_Teks Pilihan_
# # # # #
Ya Illahi, izinkanlah muassis tangguh itu hadir kembali membersamai kami yang belia ini.

16.01.2012

Penakluk Ribuan Hati (3)

Bagian 3. Nasihat Tak Terlupakan

Ada juga beberapa nasihat yang membekas darinya yang mengabadi dalam buku catatan hatiku. Nasihat yang senantiasa menjadi bunga pengantar mimpi tentang kedamaian, keluhuran akhlak, dan kesungguhan yang meninggi. Ia, nasehat-nasehat itu, menjelma menjadi bisikan-bisikan menggema yang membersamai langkah kaki. Ia senantiasa menjadi tetulisan yang mencercah di cakrawala saat aku duduk dan berdiri dalam sepi perenungan.

Nasihat pertama yang begitu membekas di hatiku adalah nasihat tentang “Itsar”. Suatu waktu, aku bertengkar hebat dengan seorang al-akh. Pertengkarannya mungkin terbilang sederhana. Masalah anak muda pada umumnya. Tapi tidak bagi beliau. Saat aku adukan masalah pertengkaran ini, beliau berkata dengan raut muka yang mengeras; “akhi, jika ada dua orang saudara yang bertengkar, maka hanya ada dua kemungkinan; hati salah satunya bermasalah, atau hati keduanya bermasalah”. Aku terduduk diam mendengar kata-katanya. Hujan deras mengguyur di dalam hati. Perasaan “aku benar dan dia salah” yang sebelumnya menghinggapi hatiku, berubah menjadi keternaifan yang teramat sangat.
# # # # #
_Tugas A_
Tuliskan kembali bagian teks pilihan mulai dari "Ada juga beberapa" hingga dan termasuk "dalam sepi perenungan.".
_Tugas B_
Menurut nasihat dalam teks pilihan, apa dua kemungkinan yang ada jika dua orang saudara bertengkar?

_Cuplikan Data_
# # # # #
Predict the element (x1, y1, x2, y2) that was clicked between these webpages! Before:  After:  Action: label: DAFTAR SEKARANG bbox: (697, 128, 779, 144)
# # # # #
_Jawaban Tertulis A_
Ada juga beberapa nasihat yang membekas darinya yang mengabadi dalam buku catatan hatiku. Nasihat yang senantiasa menjadi bunga pengantar mimpi tentang kedamaian, keluhuran akhlak, dan kesungguhan yang meninggi. Ia, nasehat-nasehat itu, menjelma menjadi bisikan-bisikan menggema yang membersamai langkah kaki. Ia senantiasa menjadi tetulisan yang mencercah di cakrawala saat aku duduk dan berdiri dalam sepi perenungan.

_Jawaban Tertulis B_
Hati salah satunya bermasalah, atau hati keduanya bermasalah.